Set exercise ▸ Rewrite the records below, replacing every occurrence of "Screen dimensions" with "Display size" and leaving all other text unchanged.

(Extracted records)
━━━━━━━━━━━━━━━━

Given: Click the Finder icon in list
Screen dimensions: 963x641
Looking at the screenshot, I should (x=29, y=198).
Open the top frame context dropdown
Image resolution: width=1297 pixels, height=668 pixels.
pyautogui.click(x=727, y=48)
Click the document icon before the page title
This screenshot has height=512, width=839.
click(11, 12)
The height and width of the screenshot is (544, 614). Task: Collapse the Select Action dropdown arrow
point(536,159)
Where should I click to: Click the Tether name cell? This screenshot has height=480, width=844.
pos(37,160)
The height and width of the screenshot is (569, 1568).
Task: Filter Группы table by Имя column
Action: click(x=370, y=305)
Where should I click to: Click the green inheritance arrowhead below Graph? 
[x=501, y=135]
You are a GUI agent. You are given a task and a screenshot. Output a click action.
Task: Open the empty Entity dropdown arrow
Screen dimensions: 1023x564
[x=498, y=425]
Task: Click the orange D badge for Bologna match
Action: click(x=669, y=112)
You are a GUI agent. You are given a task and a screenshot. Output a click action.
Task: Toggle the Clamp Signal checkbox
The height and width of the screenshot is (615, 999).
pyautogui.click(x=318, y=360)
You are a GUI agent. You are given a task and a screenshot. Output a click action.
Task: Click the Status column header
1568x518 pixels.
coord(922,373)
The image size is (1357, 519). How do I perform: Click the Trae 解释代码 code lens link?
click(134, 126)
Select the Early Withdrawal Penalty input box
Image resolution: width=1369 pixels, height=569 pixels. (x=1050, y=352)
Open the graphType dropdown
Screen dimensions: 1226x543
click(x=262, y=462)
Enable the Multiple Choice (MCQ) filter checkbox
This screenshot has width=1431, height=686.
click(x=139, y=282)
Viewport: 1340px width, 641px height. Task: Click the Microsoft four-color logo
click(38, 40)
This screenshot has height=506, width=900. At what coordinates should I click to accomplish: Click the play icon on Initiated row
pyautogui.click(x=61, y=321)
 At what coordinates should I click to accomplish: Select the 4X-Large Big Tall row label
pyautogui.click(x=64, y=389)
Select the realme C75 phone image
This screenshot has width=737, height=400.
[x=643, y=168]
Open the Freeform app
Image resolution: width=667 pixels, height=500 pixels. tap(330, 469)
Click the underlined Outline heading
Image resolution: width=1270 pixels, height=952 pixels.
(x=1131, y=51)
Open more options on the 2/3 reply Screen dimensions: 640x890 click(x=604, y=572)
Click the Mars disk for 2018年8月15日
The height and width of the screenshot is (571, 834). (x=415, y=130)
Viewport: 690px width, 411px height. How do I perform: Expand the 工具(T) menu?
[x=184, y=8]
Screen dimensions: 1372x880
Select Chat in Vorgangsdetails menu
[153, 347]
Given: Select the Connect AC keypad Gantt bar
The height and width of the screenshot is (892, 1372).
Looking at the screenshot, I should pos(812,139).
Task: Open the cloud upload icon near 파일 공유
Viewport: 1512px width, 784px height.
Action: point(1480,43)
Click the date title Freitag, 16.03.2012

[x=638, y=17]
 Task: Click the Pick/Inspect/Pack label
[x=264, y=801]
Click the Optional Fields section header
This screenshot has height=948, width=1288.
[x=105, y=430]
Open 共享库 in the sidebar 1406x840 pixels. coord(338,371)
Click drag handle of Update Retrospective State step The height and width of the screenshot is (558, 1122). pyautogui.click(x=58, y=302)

━━━━━━━━━━━━━━━━

Answer to the task ▸
Given: Click the Finder icon in list
Display size: 963x641
Looking at the screenshot, I should (x=29, y=198).
Open the top frame context dropdown
Image resolution: width=1297 pixels, height=668 pixels.
pyautogui.click(x=727, y=48)
Click the document icon before the page title
This screenshot has height=512, width=839.
click(11, 12)
The height and width of the screenshot is (544, 614). Task: Collapse the Select Action dropdown arrow
point(536,159)
Where should I click to: Click the Tether name cell? This screenshot has height=480, width=844.
pos(37,160)
The height and width of the screenshot is (569, 1568).
Task: Filter Группы table by Имя column
Action: click(x=370, y=305)
Where should I click to: Click the green inheritance arrowhead below Graph? 
[x=501, y=135]
You are a GUI agent. You are given a task and a screenshot. Output a click action.
Task: Open the empty Entity dropdown arrow
Display size: 1023x564
[x=498, y=425]
Task: Click the orange D badge for Bologna match
Action: click(x=669, y=112)
You are a GUI agent. You are given a task and a screenshot. Output a click action.
Task: Toggle the Clamp Signal checkbox
The height and width of the screenshot is (615, 999).
pyautogui.click(x=318, y=360)
You are a GUI agent. You are given a task and a screenshot. Output a click action.
Task: Click the Status column header
1568x518 pixels.
coord(922,373)
The image size is (1357, 519). How do I perform: Click the Trae 解释代码 code lens link?
click(134, 126)
Select the Early Withdrawal Penalty input box
Image resolution: width=1369 pixels, height=569 pixels. (x=1050, y=352)
Open the graphType dropdown
Display size: 1226x543
click(x=262, y=462)
Enable the Multiple Choice (MCQ) filter checkbox
This screenshot has width=1431, height=686.
click(x=139, y=282)
Viewport: 1340px width, 641px height. Task: Click the Microsoft four-color logo
click(38, 40)
This screenshot has height=506, width=900. At what coordinates should I click to accomplish: Click the play icon on Initiated row
pyautogui.click(x=61, y=321)
 At what coordinates should I click to accomplish: Select the 4X-Large Big Tall row label
pyautogui.click(x=64, y=389)
Select the realme C75 phone image
This screenshot has width=737, height=400.
[x=643, y=168]
Open the Freeform app
Image resolution: width=667 pixels, height=500 pixels. tap(330, 469)
Click the underlined Outline heading
Image resolution: width=1270 pixels, height=952 pixels.
(x=1131, y=51)
Open more options on the 2/3 reply Display size: 640x890 click(x=604, y=572)
Click the Mars disk for 2018年8月15日
The height and width of the screenshot is (571, 834). (x=415, y=130)
Viewport: 690px width, 411px height. How do I perform: Expand the 工具(T) menu?
[x=184, y=8]
Display size: 1372x880
Select Chat in Vorgangsdetails menu
[153, 347]
Given: Select the Connect AC keypad Gantt bar
The height and width of the screenshot is (892, 1372).
Looking at the screenshot, I should pos(812,139).
Task: Open the cloud upload icon near 파일 공유
Viewport: 1512px width, 784px height.
Action: point(1480,43)
Click the date title Freitag, 16.03.2012

[x=638, y=17]
 Task: Click the Pick/Inspect/Pack label
[x=264, y=801]
Click the Optional Fields section header
This screenshot has height=948, width=1288.
[x=105, y=430]
Open 共享库 in the sidebar 1406x840 pixels. coord(338,371)
Click drag handle of Update Retrospective State step The height and width of the screenshot is (558, 1122). pyautogui.click(x=58, y=302)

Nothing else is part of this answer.